Following domestic protest against lifting the ban, the DPP government submitted an addendum to the notification dated Sept. 5, 2007, to the WTO, saying the date on which the maximum residue levels would come into force “has been delayed until a time to be decided at a later date.”
Taiwan had the legal right to decide not to proceed with planned changes in food safety regulations, a decision of which the WTO was informed, and was not in violation of any rules for not implementing the notification, the official said.
The official explained the nature of notification measures used to require WTO members to implement transparency obligations under the Agreement on the Application of Sanitary and Phytosanitary Measures, also known as the SPS agreement.

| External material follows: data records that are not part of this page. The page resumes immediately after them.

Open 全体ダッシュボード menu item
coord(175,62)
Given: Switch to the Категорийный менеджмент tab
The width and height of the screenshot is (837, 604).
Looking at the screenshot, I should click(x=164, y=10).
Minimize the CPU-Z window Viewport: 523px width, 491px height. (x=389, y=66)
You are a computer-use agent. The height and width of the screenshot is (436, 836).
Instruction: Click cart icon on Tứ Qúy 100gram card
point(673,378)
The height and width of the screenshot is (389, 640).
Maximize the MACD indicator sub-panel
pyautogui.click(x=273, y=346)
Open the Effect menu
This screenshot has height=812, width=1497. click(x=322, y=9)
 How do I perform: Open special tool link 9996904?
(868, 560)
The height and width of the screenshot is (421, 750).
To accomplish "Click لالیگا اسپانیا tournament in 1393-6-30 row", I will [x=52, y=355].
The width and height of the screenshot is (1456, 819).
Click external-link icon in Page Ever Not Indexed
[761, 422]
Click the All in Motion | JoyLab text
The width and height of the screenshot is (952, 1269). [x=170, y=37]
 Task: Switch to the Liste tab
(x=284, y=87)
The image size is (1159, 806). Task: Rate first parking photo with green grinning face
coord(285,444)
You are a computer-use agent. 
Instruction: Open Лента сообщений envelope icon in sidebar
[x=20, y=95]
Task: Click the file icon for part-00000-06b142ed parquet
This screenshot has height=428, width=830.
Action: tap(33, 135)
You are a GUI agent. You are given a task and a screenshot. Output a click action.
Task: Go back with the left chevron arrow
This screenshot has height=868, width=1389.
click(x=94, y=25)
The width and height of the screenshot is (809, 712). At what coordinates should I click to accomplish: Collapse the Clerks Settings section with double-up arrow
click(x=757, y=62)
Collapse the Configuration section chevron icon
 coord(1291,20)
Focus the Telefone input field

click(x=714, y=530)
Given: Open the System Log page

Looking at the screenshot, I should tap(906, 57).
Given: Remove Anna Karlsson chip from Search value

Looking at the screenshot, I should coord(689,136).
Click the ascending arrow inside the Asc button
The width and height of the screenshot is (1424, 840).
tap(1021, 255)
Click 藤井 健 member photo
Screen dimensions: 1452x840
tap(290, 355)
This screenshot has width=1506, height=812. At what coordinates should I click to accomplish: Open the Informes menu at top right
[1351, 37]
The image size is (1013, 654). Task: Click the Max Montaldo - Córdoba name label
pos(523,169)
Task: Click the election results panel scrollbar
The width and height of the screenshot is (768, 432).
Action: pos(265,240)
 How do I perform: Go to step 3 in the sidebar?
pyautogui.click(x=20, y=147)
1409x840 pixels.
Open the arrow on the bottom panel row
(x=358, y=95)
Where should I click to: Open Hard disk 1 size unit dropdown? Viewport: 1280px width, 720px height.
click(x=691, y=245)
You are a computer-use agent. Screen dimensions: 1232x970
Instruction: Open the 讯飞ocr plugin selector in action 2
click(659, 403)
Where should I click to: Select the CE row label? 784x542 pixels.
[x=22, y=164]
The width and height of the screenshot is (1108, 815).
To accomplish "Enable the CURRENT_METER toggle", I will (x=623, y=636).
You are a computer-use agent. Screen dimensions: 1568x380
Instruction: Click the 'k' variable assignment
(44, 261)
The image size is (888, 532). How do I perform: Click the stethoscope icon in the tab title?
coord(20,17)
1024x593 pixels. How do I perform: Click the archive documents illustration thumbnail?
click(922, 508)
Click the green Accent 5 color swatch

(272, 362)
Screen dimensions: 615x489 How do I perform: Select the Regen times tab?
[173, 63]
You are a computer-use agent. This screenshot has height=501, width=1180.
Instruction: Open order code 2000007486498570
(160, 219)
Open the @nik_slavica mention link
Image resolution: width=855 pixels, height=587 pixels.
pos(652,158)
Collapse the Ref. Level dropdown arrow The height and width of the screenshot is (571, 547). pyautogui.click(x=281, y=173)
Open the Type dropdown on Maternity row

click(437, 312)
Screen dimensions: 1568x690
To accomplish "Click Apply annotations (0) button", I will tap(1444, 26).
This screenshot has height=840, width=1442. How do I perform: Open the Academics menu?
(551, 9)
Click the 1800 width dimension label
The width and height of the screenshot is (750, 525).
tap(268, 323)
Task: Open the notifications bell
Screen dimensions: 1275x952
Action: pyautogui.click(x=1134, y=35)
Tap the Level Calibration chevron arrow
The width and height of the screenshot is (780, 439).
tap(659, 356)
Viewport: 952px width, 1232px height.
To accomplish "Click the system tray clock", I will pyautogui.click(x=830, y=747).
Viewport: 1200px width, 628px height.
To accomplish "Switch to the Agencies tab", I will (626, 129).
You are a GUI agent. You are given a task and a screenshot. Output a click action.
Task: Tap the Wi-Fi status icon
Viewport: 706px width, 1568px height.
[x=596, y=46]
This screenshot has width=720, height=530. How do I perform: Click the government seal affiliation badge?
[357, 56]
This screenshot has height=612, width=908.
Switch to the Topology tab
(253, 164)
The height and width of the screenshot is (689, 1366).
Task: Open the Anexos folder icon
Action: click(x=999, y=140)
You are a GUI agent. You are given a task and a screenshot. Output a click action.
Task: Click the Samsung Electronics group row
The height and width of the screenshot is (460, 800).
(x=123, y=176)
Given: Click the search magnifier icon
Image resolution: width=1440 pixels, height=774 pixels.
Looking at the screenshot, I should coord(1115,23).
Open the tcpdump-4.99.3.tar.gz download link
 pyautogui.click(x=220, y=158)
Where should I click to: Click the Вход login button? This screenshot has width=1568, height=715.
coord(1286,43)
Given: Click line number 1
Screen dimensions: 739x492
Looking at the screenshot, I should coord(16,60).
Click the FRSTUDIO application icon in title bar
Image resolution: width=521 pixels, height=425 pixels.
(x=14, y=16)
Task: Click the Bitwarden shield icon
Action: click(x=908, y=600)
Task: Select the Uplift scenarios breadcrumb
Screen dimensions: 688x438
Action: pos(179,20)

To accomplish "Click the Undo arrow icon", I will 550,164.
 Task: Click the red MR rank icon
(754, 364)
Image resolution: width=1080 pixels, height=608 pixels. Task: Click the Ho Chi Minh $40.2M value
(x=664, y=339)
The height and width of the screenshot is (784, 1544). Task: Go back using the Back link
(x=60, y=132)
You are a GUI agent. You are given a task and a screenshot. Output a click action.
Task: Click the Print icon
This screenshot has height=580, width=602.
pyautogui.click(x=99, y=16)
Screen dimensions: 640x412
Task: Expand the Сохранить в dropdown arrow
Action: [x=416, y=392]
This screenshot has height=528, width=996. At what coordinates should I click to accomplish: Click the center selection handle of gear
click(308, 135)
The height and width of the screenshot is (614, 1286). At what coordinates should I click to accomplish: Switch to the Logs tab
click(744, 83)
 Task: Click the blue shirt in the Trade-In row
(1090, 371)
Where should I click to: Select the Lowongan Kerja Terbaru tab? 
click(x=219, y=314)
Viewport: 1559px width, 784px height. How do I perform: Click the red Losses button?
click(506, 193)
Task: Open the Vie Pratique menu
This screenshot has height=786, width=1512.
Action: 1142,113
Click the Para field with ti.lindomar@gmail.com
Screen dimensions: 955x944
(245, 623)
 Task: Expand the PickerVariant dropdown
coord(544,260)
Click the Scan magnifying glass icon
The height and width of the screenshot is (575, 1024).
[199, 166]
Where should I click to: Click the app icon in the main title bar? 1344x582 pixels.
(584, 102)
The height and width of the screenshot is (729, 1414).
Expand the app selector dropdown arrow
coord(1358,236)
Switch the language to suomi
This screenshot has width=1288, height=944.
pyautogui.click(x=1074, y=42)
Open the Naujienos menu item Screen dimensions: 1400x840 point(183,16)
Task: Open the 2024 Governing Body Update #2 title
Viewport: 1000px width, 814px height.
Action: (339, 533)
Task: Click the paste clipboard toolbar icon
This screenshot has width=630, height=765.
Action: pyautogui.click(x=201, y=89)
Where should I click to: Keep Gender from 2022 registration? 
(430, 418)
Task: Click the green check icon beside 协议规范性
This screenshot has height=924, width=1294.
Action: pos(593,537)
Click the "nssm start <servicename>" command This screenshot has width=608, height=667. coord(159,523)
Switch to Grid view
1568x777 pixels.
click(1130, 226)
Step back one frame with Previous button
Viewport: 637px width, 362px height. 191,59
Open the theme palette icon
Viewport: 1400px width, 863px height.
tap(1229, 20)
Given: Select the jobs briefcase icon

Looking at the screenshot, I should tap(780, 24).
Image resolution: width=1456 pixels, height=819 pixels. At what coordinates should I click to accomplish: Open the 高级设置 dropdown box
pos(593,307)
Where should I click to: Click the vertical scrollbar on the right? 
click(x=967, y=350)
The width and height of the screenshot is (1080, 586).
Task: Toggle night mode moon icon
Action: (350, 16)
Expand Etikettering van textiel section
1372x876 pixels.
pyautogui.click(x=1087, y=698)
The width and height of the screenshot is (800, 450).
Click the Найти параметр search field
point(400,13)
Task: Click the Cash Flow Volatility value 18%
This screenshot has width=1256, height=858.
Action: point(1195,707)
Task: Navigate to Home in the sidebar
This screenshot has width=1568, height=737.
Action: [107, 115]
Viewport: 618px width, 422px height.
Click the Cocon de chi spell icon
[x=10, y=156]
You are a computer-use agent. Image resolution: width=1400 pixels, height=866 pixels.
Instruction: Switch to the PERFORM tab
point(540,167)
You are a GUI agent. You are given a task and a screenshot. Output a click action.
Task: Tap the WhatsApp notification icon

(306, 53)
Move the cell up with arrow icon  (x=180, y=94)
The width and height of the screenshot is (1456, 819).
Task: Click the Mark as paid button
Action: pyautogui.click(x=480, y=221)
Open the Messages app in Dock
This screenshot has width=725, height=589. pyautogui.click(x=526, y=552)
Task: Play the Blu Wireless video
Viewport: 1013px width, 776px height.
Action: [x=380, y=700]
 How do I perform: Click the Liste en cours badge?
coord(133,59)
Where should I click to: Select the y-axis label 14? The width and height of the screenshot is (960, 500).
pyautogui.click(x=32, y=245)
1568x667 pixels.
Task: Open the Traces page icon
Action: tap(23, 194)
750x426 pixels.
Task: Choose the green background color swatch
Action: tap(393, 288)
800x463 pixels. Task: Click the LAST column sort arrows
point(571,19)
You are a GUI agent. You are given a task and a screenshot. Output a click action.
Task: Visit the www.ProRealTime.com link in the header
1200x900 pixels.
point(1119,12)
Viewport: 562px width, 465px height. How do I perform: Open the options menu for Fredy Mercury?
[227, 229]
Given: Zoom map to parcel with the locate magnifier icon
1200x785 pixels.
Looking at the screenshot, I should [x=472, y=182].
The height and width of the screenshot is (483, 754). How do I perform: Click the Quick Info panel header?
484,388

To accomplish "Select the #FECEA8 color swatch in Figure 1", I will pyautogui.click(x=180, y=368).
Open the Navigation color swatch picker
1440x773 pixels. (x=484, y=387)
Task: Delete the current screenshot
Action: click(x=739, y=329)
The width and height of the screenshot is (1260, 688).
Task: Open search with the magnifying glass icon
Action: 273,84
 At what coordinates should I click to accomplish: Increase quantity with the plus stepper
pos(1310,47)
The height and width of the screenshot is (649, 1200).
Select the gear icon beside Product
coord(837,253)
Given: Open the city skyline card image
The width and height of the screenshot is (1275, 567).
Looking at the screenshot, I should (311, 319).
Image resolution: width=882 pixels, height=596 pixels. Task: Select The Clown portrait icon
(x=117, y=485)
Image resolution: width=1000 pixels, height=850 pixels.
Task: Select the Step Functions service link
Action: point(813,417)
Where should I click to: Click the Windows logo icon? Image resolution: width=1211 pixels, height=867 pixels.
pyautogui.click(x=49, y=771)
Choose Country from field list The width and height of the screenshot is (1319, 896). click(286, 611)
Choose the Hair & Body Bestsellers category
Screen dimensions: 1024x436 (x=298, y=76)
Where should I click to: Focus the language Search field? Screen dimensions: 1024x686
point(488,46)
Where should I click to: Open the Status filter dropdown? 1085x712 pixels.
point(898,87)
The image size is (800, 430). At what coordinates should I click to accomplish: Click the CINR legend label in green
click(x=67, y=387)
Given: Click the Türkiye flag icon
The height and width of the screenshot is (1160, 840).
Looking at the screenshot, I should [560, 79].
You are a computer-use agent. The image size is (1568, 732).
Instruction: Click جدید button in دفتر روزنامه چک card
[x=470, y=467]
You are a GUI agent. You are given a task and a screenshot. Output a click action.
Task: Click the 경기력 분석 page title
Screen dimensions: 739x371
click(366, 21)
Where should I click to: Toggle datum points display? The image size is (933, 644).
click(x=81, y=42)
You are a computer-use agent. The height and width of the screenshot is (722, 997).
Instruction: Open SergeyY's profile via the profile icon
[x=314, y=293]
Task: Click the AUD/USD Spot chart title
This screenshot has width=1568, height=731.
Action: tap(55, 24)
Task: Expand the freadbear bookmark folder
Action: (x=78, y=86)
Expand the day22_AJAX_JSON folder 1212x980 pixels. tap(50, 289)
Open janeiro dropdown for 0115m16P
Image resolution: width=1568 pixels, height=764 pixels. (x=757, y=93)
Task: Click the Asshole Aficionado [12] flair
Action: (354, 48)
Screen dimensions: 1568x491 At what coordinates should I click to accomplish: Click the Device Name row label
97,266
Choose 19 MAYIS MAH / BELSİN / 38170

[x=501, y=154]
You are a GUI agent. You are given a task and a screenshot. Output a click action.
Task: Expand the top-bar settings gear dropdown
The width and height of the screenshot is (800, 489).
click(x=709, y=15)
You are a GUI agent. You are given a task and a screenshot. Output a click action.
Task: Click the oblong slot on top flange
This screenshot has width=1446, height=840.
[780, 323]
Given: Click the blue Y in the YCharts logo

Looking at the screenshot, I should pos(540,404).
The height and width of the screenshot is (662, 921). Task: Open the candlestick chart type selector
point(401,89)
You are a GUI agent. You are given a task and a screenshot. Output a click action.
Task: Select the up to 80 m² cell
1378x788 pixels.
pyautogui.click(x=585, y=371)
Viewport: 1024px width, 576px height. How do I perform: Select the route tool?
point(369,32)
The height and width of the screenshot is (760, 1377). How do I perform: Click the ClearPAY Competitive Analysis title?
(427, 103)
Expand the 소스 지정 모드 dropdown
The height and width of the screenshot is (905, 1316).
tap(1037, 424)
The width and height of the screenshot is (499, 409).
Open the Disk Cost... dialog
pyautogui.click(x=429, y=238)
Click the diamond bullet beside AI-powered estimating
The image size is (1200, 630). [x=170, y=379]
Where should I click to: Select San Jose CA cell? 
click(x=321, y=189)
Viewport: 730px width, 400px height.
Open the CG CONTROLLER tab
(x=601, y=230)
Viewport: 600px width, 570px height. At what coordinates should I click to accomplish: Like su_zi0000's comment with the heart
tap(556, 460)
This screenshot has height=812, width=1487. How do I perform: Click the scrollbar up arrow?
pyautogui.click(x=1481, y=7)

The SPS agreement allows WTO members to set their own level of sanitary and phytosanitary protection in relation to quarantine and food safety, but also requires that countries make their rulemaking process transparent by notifying the WTO “well before the entry into force of relevant measures.”
The procedural step-by-step manual, a practical guide for governments to facilitate the implementation of transparency provisions in the SPS agreement, recommends that a standard time limit for comments on notification of at least 60 days be allowed before a measure is finalized for adoption.
Considering the nature of the notifying measures, a WTO notification is not the same as a WTO commitment, the official said.
Under the SPS agreement, countries are also required to make available the scientific basis for specific phytosanitary regulations to interested parties upon request.
“Since this is a notification about allowing ractopamine [but within set limits], by withdrawing its measure Chinese Taipei might find itself having to explain to other members why it is continuing with the ban,” the official said.
According to a WTO Trade Policy Review of Taiwan, Taipei informed the organization that the government was in ongoing consultations with a view to formulating a ractopamine management policy as various stakeholders hold different opinions and farmers particularly are strongly opposed to establishing maximum residue levels on ractopamine.
In response to concerns expressed about the issue at an SPS committee meeting in 2008, Taiwan has said that the use of ractopamine is forbidden by many WTO members and that the Codex Alimentarius Commission had also been unable to reach a final decision on MRLs for ractopamine, the trade policy review showed.